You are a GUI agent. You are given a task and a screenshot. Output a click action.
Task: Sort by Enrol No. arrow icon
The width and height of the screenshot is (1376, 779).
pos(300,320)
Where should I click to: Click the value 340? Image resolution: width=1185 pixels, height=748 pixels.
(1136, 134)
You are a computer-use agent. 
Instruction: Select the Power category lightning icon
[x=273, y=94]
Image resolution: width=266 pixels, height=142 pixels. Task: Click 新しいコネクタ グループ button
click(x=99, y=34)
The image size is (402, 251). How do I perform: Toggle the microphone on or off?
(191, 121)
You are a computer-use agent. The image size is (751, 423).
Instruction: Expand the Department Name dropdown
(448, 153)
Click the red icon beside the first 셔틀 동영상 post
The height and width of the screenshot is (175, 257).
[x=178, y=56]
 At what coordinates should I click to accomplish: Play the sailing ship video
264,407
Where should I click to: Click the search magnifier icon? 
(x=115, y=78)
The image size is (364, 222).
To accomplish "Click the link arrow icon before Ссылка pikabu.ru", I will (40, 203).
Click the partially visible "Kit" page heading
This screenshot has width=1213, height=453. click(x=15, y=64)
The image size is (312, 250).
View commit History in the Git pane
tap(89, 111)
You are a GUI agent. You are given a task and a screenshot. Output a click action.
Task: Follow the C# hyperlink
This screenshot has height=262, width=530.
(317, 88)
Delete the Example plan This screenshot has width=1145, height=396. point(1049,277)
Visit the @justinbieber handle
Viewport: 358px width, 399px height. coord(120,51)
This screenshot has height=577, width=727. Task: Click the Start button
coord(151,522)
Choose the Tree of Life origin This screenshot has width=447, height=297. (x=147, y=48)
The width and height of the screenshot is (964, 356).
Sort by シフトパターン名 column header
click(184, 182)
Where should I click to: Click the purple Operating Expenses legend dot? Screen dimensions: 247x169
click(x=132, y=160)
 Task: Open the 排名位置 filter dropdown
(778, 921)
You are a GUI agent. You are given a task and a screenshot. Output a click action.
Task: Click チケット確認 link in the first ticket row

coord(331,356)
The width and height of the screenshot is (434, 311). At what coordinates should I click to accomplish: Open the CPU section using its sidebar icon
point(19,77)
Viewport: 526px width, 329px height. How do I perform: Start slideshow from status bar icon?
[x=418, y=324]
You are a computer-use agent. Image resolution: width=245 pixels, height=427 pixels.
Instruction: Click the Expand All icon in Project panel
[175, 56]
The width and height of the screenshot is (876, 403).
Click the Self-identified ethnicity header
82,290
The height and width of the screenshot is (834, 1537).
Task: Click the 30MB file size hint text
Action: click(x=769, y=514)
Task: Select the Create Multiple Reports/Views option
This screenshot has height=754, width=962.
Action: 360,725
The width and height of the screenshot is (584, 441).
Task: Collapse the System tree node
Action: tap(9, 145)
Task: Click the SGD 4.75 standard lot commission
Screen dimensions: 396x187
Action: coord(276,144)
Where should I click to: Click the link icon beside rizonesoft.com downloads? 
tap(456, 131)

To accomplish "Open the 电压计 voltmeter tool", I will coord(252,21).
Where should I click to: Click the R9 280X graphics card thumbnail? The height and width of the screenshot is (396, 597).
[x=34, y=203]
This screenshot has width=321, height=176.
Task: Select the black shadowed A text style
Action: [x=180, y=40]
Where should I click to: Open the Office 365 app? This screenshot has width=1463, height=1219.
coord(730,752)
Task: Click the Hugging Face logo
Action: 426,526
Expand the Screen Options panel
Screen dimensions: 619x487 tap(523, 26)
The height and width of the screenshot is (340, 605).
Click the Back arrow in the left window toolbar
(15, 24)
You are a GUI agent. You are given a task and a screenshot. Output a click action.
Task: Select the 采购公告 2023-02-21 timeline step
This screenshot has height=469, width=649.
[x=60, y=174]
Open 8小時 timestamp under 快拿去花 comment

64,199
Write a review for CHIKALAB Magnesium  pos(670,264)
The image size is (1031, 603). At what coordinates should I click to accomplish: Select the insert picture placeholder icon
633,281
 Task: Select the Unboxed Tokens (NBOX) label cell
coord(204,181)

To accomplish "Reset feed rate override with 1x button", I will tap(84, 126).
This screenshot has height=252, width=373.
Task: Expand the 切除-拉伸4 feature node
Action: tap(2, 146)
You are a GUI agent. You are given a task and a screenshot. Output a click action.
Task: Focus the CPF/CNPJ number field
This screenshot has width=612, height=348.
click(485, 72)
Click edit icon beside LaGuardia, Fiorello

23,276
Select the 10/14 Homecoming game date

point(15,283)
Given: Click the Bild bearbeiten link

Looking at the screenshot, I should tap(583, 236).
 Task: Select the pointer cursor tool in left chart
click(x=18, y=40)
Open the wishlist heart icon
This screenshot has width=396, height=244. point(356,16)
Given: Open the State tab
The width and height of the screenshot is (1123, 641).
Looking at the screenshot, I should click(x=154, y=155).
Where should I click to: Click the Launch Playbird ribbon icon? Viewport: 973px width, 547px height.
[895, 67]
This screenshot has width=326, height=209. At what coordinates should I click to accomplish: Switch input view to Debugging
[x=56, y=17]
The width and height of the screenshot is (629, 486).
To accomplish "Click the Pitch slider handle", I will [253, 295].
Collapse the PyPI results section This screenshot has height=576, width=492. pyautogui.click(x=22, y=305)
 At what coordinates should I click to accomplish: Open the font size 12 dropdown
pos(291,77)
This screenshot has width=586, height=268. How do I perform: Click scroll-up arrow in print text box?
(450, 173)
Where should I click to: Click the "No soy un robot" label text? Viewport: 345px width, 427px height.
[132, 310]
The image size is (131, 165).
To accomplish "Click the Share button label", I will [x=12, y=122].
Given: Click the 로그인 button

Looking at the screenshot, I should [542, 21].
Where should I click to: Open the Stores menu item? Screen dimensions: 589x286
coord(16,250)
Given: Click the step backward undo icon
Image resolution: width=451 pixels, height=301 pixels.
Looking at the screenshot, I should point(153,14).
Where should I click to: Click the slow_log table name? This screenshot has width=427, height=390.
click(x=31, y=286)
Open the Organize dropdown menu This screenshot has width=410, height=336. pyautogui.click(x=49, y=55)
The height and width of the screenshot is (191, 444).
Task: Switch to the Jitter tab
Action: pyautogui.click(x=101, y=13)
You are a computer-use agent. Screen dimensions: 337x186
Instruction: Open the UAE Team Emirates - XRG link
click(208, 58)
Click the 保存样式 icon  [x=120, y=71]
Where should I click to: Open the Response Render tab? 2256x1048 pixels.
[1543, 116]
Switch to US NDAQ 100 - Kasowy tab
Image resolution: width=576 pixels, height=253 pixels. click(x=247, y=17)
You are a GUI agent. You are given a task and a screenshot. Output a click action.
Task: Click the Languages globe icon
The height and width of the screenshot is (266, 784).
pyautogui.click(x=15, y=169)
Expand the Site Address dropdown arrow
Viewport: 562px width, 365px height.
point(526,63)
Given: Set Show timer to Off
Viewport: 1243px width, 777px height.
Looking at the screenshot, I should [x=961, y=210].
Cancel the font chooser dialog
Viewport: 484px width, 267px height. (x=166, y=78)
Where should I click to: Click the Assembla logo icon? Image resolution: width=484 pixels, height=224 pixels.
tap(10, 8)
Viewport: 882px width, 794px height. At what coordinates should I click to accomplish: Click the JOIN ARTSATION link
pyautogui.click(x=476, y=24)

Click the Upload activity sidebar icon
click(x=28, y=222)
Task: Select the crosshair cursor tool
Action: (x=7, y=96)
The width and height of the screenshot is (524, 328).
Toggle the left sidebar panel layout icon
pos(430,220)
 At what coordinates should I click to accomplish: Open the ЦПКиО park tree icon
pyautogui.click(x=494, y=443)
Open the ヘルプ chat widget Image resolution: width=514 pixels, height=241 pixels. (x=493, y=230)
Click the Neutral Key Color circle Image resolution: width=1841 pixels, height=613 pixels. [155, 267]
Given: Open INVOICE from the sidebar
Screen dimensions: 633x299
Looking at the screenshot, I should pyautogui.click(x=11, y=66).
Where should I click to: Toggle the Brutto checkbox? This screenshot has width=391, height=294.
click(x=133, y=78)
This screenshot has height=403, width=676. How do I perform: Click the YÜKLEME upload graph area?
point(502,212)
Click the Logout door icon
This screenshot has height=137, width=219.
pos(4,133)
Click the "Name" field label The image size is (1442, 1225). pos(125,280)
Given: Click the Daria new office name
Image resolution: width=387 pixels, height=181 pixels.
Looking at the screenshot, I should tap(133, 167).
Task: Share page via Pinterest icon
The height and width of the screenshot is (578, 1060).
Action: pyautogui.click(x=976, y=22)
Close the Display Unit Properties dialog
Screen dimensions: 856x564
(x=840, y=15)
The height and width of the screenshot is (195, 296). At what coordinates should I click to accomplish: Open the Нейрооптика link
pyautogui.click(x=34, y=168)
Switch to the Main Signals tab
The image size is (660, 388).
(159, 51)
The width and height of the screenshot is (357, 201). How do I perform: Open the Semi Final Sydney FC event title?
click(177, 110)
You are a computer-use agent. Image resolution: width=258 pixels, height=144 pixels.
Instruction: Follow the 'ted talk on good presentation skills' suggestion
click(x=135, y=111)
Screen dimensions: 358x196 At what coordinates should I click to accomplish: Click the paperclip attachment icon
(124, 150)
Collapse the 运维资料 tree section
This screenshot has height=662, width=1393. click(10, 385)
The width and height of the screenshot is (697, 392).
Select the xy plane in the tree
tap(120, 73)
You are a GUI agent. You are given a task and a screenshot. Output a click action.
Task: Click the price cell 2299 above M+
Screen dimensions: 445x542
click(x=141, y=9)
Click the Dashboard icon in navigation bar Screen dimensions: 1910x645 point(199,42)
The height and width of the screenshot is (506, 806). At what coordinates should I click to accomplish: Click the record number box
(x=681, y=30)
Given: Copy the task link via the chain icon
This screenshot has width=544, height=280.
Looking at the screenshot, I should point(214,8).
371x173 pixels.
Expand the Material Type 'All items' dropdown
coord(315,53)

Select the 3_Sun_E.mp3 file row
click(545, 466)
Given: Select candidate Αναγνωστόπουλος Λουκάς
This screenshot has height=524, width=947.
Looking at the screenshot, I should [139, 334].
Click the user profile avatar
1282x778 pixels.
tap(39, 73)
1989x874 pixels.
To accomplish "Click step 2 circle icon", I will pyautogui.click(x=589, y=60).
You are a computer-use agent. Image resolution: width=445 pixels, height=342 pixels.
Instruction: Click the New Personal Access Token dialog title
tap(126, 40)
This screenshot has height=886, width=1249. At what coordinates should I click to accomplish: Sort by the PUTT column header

DESCRIPTION OF THE TASK: Repeat exactly the lines from the one containing "Given: Copy the task link via the chain icon" through the last line of the records above, both included, and nothing else.

SOLVED EXERCISE:
Given: Copy the task link via the chain icon
This screenshot has width=544, height=280.
Looking at the screenshot, I should point(214,8).
371x173 pixels.
Expand the Material Type 'All items' dropdown
coord(315,53)

Select the 3_Sun_E.mp3 file row
click(545, 466)
Given: Select candidate Αναγνωστόπουλος Λουκάς
This screenshot has height=524, width=947.
Looking at the screenshot, I should [139, 334].
Click the user profile avatar
1282x778 pixels.
tap(39, 73)
1989x874 pixels.
To accomplish "Click step 2 circle icon", I will pyautogui.click(x=589, y=60).
You are a computer-use agent. Image resolution: width=445 pixels, height=342 pixels.
Instruction: Click the New Personal Access Token dialog title
tap(126, 40)
This screenshot has height=886, width=1249. At what coordinates should I click to accomplish: Sort by the PUTT column header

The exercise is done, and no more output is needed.